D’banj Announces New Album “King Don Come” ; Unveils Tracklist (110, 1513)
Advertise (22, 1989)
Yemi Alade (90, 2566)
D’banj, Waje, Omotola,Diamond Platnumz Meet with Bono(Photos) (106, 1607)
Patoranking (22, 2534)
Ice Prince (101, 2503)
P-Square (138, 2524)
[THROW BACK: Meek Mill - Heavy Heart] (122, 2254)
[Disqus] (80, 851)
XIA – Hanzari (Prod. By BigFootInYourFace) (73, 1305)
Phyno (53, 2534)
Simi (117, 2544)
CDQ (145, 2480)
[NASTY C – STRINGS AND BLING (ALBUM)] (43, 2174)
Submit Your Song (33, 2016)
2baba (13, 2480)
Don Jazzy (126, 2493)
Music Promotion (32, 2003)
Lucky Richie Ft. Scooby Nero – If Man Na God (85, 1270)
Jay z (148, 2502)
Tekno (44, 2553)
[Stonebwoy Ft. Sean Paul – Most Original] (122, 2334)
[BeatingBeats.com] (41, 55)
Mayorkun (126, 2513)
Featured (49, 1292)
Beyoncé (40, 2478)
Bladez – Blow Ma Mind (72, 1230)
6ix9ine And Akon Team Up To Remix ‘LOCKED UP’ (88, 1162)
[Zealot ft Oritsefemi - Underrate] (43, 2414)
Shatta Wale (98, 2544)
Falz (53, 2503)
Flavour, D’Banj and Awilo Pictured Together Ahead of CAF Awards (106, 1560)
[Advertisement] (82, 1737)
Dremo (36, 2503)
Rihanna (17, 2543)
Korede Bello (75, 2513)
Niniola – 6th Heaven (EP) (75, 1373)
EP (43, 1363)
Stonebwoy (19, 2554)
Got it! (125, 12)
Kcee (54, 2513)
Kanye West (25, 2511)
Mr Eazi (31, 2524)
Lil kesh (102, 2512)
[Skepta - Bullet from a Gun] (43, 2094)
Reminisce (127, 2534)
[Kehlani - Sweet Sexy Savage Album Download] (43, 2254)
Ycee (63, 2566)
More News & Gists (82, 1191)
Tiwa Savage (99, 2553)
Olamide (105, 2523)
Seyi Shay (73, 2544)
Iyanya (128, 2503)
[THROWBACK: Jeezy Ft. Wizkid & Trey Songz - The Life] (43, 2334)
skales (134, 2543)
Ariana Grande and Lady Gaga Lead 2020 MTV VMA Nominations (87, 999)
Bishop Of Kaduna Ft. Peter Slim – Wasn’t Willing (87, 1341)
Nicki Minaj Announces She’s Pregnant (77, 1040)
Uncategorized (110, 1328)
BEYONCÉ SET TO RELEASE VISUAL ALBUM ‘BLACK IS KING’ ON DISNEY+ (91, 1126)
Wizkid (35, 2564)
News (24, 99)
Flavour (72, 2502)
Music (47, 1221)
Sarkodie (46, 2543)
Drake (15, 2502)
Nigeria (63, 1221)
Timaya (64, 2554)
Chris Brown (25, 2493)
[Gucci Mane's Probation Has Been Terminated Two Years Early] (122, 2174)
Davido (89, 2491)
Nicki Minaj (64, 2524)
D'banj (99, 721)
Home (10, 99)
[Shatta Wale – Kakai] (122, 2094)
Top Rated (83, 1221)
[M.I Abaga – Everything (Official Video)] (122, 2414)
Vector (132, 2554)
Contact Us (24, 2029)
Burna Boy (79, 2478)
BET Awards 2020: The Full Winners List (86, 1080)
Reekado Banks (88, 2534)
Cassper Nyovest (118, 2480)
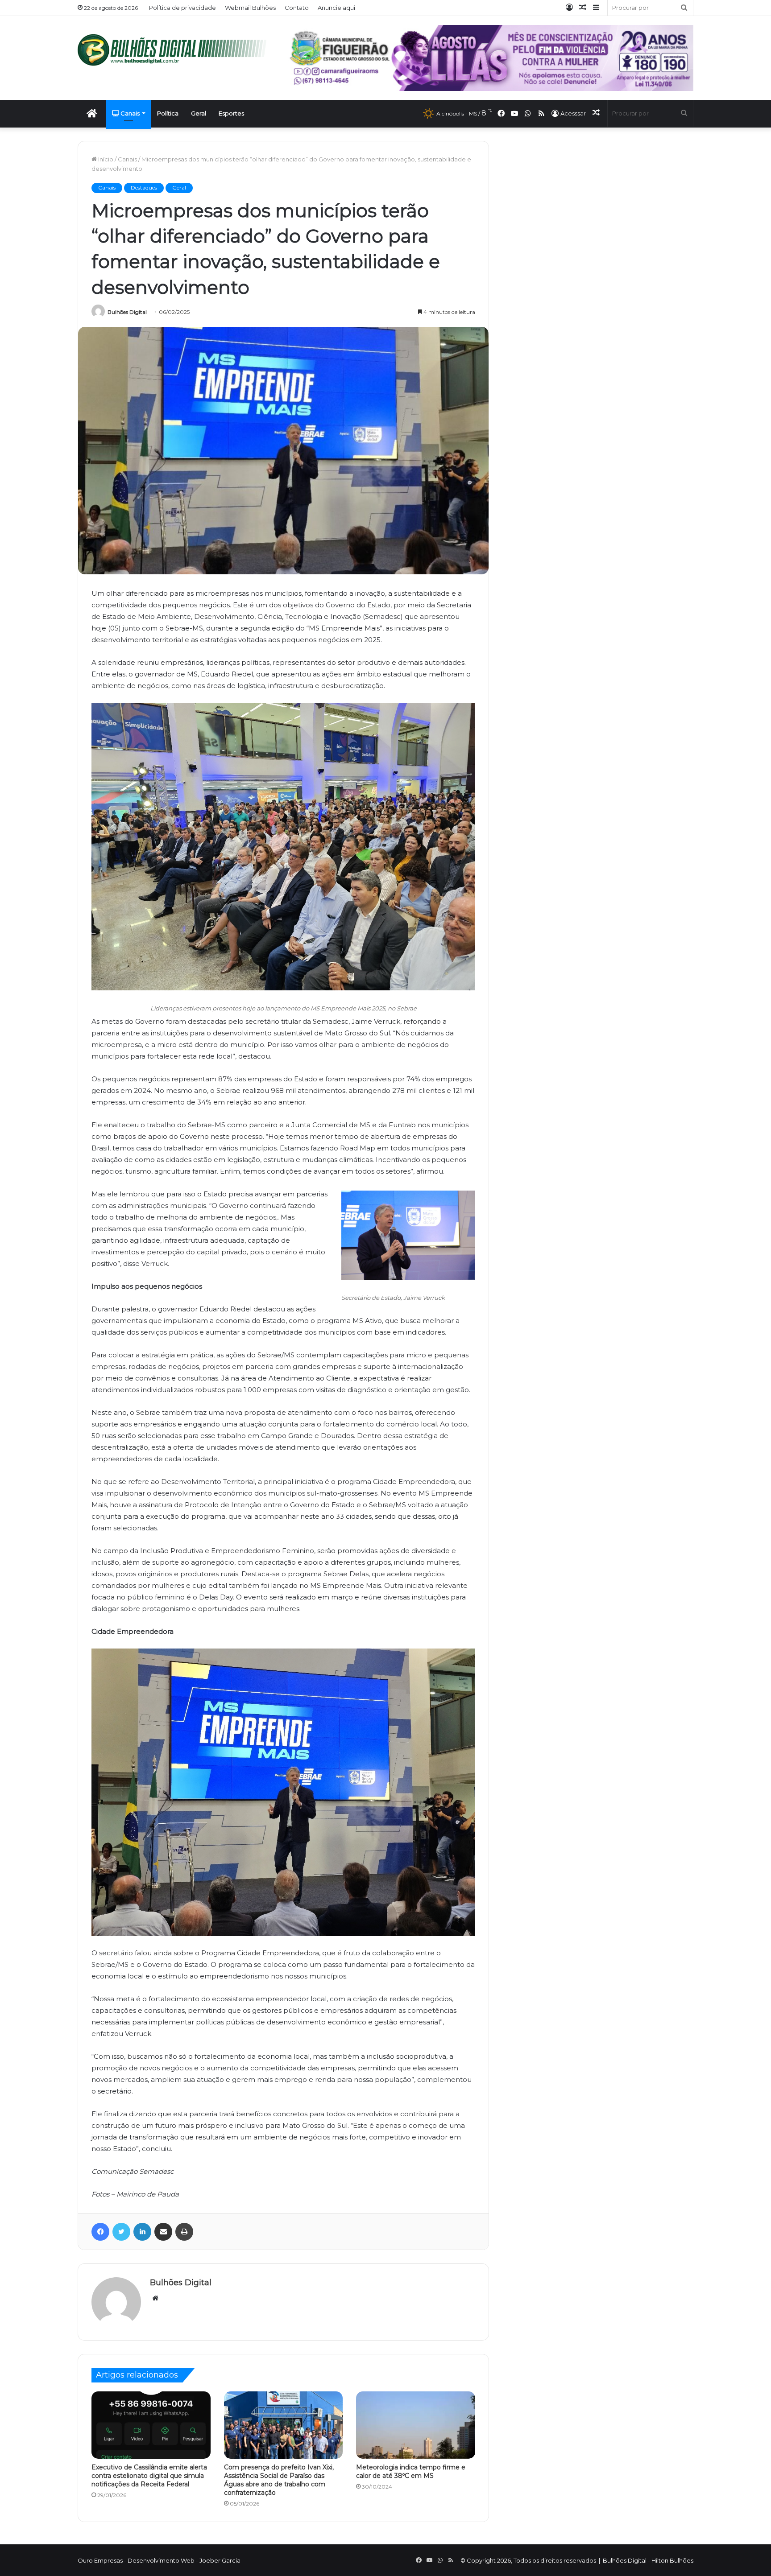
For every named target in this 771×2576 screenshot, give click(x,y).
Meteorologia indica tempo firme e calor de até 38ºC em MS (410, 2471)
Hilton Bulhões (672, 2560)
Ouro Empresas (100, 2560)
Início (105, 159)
...
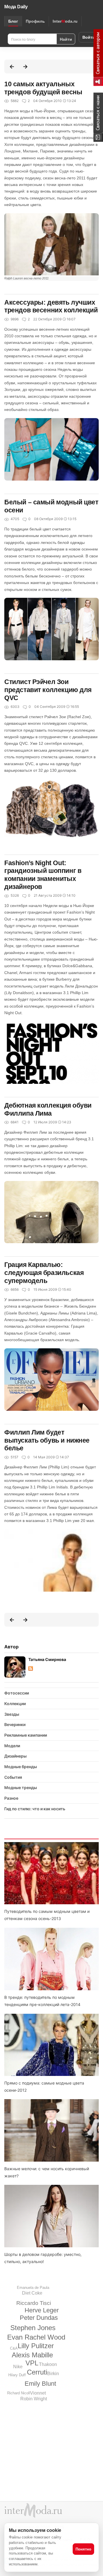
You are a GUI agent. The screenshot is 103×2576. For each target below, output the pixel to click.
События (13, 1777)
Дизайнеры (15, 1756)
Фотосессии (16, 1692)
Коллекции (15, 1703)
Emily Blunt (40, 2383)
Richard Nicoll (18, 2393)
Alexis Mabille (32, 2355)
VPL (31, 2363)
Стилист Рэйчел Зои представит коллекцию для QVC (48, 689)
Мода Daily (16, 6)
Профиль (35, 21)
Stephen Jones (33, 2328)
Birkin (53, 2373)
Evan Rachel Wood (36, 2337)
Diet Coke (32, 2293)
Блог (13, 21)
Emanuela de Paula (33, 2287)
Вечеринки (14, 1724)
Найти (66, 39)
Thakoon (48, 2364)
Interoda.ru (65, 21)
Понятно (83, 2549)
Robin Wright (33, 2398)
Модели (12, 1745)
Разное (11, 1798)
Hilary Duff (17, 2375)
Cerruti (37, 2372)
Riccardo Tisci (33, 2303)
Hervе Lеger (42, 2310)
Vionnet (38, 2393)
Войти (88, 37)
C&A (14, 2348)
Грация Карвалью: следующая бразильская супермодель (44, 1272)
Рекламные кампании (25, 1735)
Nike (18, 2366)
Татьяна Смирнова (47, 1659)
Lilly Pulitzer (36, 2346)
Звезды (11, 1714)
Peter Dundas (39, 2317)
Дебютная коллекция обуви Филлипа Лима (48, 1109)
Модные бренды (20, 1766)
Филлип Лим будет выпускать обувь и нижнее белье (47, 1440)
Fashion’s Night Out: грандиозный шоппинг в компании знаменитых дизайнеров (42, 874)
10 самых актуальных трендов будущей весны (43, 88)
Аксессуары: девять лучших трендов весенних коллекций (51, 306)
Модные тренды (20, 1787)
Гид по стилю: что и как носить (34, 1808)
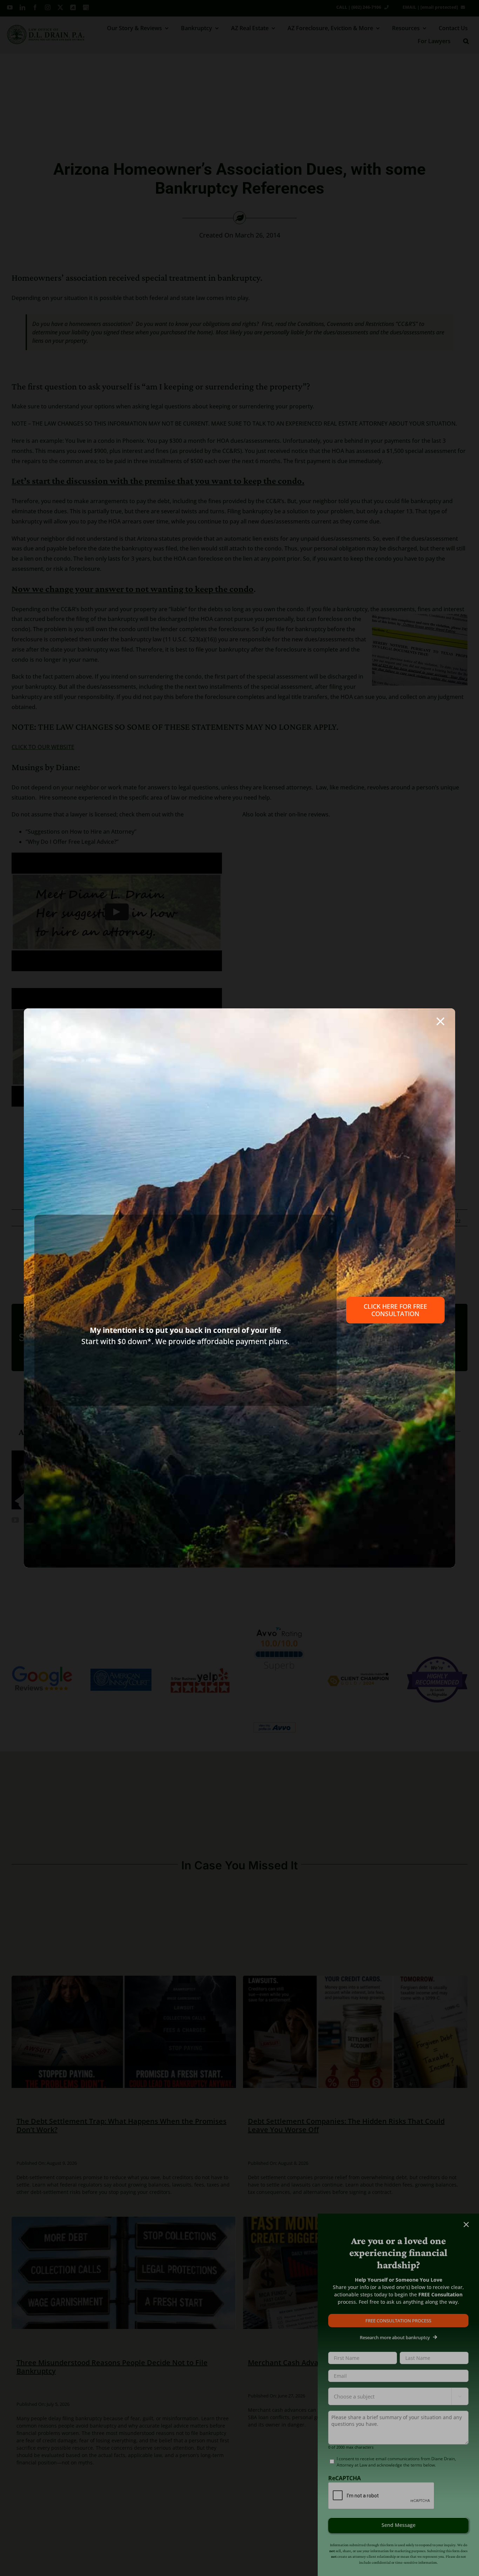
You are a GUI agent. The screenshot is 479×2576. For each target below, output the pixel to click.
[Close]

> _Task statement_: Please, from the material above, copy only the lines from the line with "Понятно (83, 2549)" up to and including the line with "10 самых актуальных", exactly as written.

> _Answer to this problem_:
Понятно (83, 2549)
Robin Wright (33, 2398)
Модели (12, 1745)
Разное (11, 1798)
Hilary Duff (17, 2375)
Cerruti (37, 2372)
Riccardo Tisci (33, 2303)
Hervе Lеger (42, 2310)
Vionnet (38, 2393)
Войти (88, 37)
C&A (14, 2348)
Грация Карвалью: следующая бразильская супермодель (44, 1272)
Рекламные кампании (25, 1735)
Nike (18, 2366)
Татьяна Смирнова (47, 1659)
Lilly Pulitzer (36, 2346)
Звезды (11, 1714)
Peter Dundas (39, 2317)
Дебютная коллекция обуви Филлипа Лима (48, 1109)
Модные бренды (20, 1766)
Филлип Лим будет выпускать обувь и нижнее белье (47, 1440)
Fashion’s Night Out: грандиозный шоппинг в компании знаменитых дизайнеров (42, 874)
10 самых актуальных трендов будущей весны (43, 88)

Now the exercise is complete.